GRASIL (which stands for GRAphite and SILicate) computes the spectral evolution of stellar systems taking into account the effects of dust, which absorbs and scatters optical and UV photons and emits in the IR-submm region. It may be used as well to do “standard” no-dust stellar spectral synthesis. The code is very well calibrated and applied to interpret galaxies at different redshifts. GRASIL can be downloaded or run online using the GALSYNTH WEB interface.

[ascl:1204.007] VH-1: Multidimensional ideal compressible hydrodynamics code

VH-1 is a multidimensional ideal compressible hydrodynamics code written in FORTRAN for use on any computing platform, from desktop workstations to supercomputers. It uses a Lagrangian remap version of the Piecewise Parabolic Method developed by Paul Woodward and Phil Colella in their 1984 paper. VH-1 comes in a variety of versions, from a simple one-dimensional serial variant to a multi-dimensional version scalable to thousands of processors.

[ascl:1204.008] StarFISH: For Inferring Star-formation Histories

StarFISH is a suite of programs designed to determine the star formation history (SFH) of a stellar population, given multicolor stellar photometry and a library of theoretical isochrones.

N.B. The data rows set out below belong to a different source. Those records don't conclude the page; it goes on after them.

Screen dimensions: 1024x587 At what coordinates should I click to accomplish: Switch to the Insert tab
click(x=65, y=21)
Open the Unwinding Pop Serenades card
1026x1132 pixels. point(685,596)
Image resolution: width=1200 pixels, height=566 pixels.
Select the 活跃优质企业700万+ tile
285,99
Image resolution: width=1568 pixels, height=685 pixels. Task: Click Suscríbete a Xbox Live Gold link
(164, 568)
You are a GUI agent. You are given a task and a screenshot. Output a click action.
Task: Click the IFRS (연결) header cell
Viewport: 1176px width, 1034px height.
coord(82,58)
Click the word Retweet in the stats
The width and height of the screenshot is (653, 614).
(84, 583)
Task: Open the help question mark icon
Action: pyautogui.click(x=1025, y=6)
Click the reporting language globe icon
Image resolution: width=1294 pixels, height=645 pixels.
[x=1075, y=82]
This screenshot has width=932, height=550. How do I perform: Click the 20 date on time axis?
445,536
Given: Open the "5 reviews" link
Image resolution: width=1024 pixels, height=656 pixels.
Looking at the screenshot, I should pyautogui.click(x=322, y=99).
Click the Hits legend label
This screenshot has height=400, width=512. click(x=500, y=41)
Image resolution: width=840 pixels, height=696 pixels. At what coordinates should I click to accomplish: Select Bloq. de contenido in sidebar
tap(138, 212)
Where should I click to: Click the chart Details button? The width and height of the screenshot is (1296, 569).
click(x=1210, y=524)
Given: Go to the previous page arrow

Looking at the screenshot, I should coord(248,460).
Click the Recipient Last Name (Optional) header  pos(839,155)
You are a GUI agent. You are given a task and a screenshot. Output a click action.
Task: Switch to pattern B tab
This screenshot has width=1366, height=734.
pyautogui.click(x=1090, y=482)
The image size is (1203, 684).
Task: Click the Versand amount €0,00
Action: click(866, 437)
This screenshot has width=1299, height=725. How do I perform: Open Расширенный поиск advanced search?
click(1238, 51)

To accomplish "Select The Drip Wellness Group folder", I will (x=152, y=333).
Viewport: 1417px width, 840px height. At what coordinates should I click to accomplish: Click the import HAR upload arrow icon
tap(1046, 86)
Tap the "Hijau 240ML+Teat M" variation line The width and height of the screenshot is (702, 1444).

It constructs a library of synthetic color-magnitude diagrams from the isochrones, which includes the effects of extinction, photometric errors and completeness, and binarity. A minimization routine is then used to determine the linear combination of synthetic CMDs that best matches the observed photometry. The set of amplitudes modulating each synthetic CMD describes the star formation history of the observed stellar population.